Loess chromaticity as an environmental change recorder: spectrophotometric study of aeolian dust and its role in paleoclimate studies

Colour is a fundamental morphological feature commonly documented during the description of loess layers and soils developed on loesses – both contemporary and fossil. These colours are typically identified directly in the field, matching specific hues from the Munsell Soil Colour Chart. However, this method is highly subjective, with accuracy hinging on the observer's expertise and weather conditions. Introducing digital spectrometers for colour analysis, conducted in the lab on powdered samples, enhances objectivity. This approach was applied to samples from the Middle-Upper Pleistocene loess-palaeosol sequences (L2-S1-L1-S0) in Ukraine's Dnieper basin.

The laboratory work aimed to pinpoint chromatic parameters that typify each loess layer, considering their distinct features and stratigraphic positions, as well as various soil horizons, each with unique degrees of pedogenic alteration. Key colour metrics included lightness (L*), redness (a*), yellowness (b*), chroma (c*), and the R-index. The resultant database of spectrophotometric data helps identify colour patterns characteristic of different sequence components.

Our analysis revealed considerable variation across all measured parameters, yet maintained the distinct coloration typical of loess and soils. We also created a digital colour record corresponding with the analogue Munsell scale, lending further objectivity to colour descriptions. Notably, digital colour identification often markedly differs from traditional, "analogue" methods. Applying RGB tuning, we devised models that realistically replicate colours observed in the field.

The documented chromatic parameters enable geological profile analysis in both vertical and spatial dimensions – following the Dnieper valley's sub-meridian and sub-latitudinal orientations across the river basin. These colour profiles mirror the diverse litho-, pedo-, and diagenetic processes across different genetic stages. Crucially, we identified diagnostic colour characteristics unique to primary loesses (L2 vs. L1), various soil types, their development stages (full-profile vs. reduced), and preservation forms (modern vs. ancient).

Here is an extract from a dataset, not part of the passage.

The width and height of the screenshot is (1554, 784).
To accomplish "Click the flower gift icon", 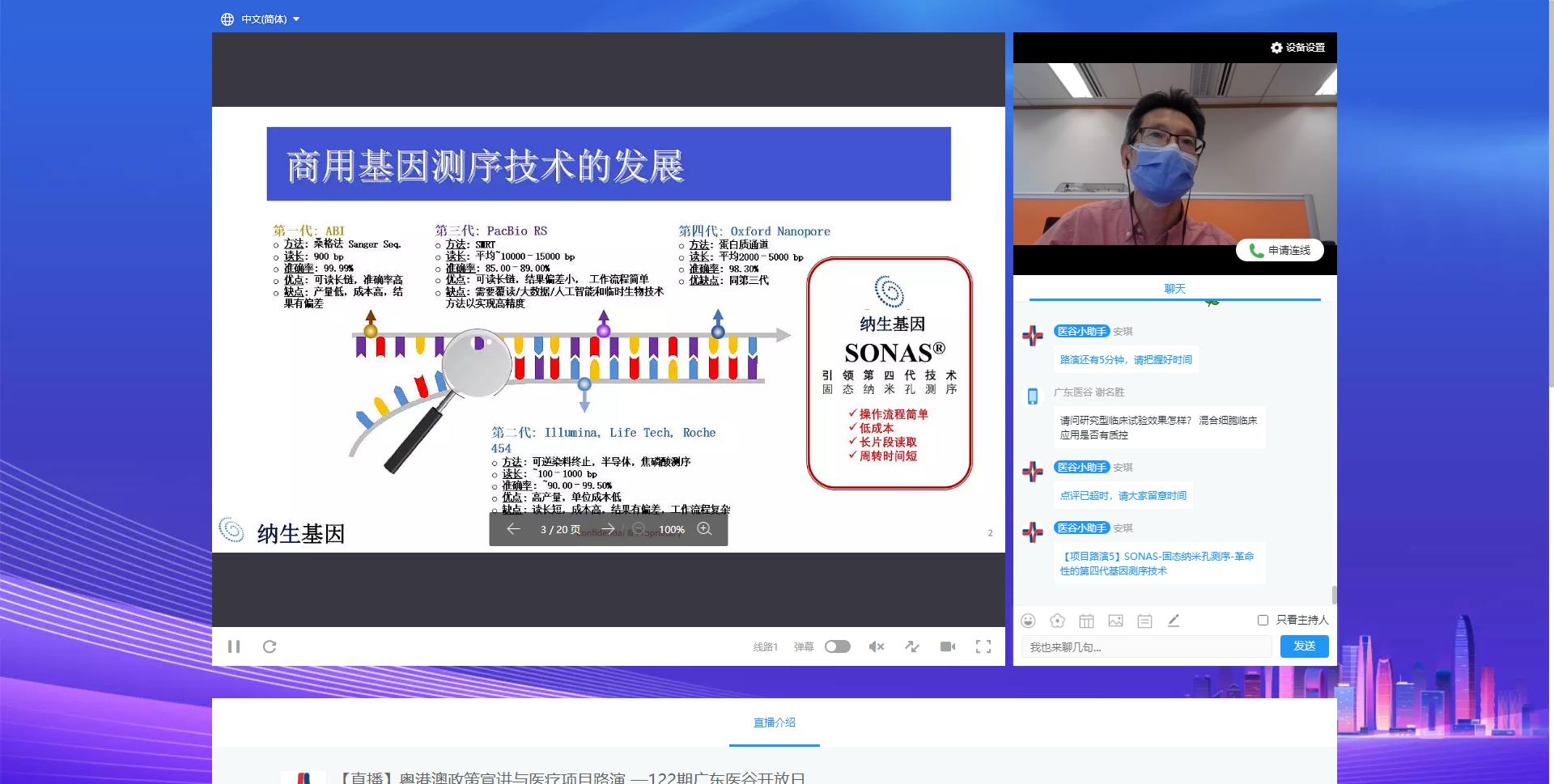I will point(1057,621).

Thanks to the high resolution and sensitivity of our spectrophotometric analysis, we detected nuanced chromatic shifts, often abrupt. This revealed otherwise invisible erosional surfaces and concealed boundaries, shedding light on changes in loess lithology or the progression of pedogenic processes. The documented colour shifts illustrate the dynamic evolution of the natural environment, from loess accumulation (cold phases) to soil formation (warm periods).

It should be noted that primary loesses of varying ages, collected from different geological sites, which are primarily described as light yellow, show significant differences in the L*, a*, b*, c* parameters in light of spectrophotometric analyses. This variability aligns well with the findings of geochemical analyses.

Research carried out as part of the grant of National Science Centre, Poland as the project no. 2018/31/B/ST10/01507 entitled “Global, regional and local factors determining the palaeoclimatic and palaeoenvironmental record in the Ukrainian loess-soil sequences along the Dnieper River Valley - from the proximal areas to the distal periglacial zone”.